§ TASK INSTRUCTIONS
Begin with the line that holds "Given: Click the Save and continue button" and retype through the last line of the listing below, exactly; pictures are not part of the copy.

§ MATERIAL FOR THE TASK
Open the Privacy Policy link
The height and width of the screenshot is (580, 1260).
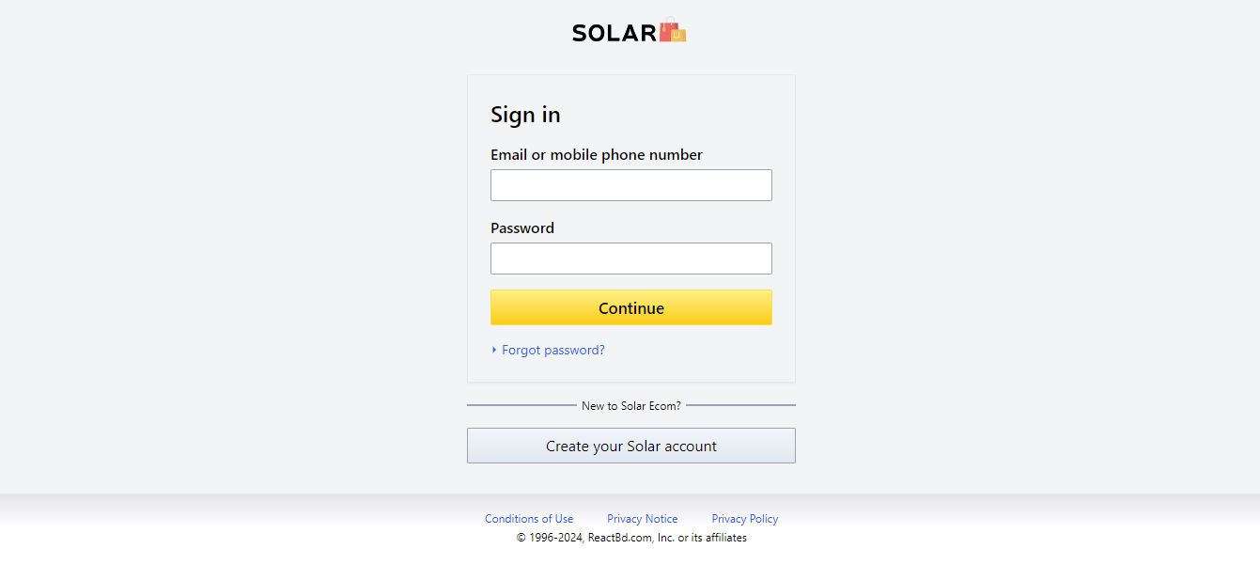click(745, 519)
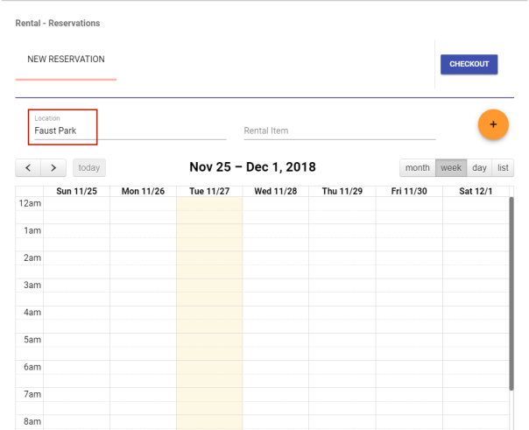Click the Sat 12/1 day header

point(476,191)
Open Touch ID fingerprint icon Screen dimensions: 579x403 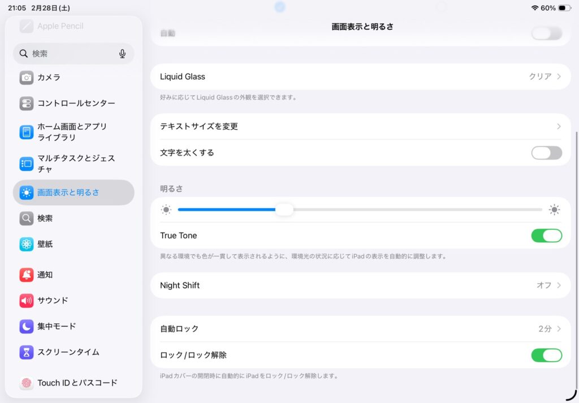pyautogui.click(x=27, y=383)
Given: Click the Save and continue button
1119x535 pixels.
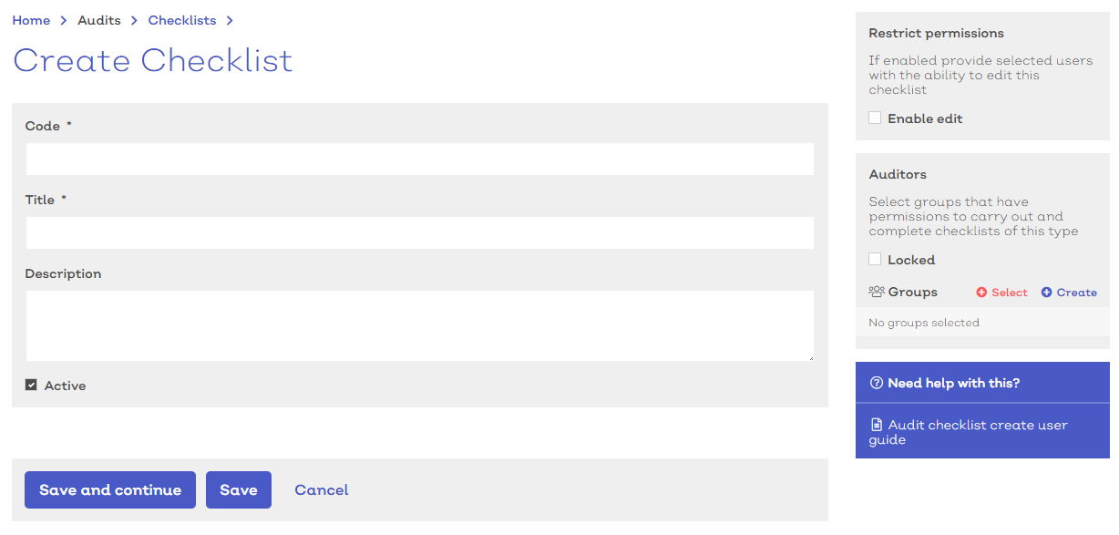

§ TASK OUTPUT
Given: Click the Save and continue button
1119x535 pixels.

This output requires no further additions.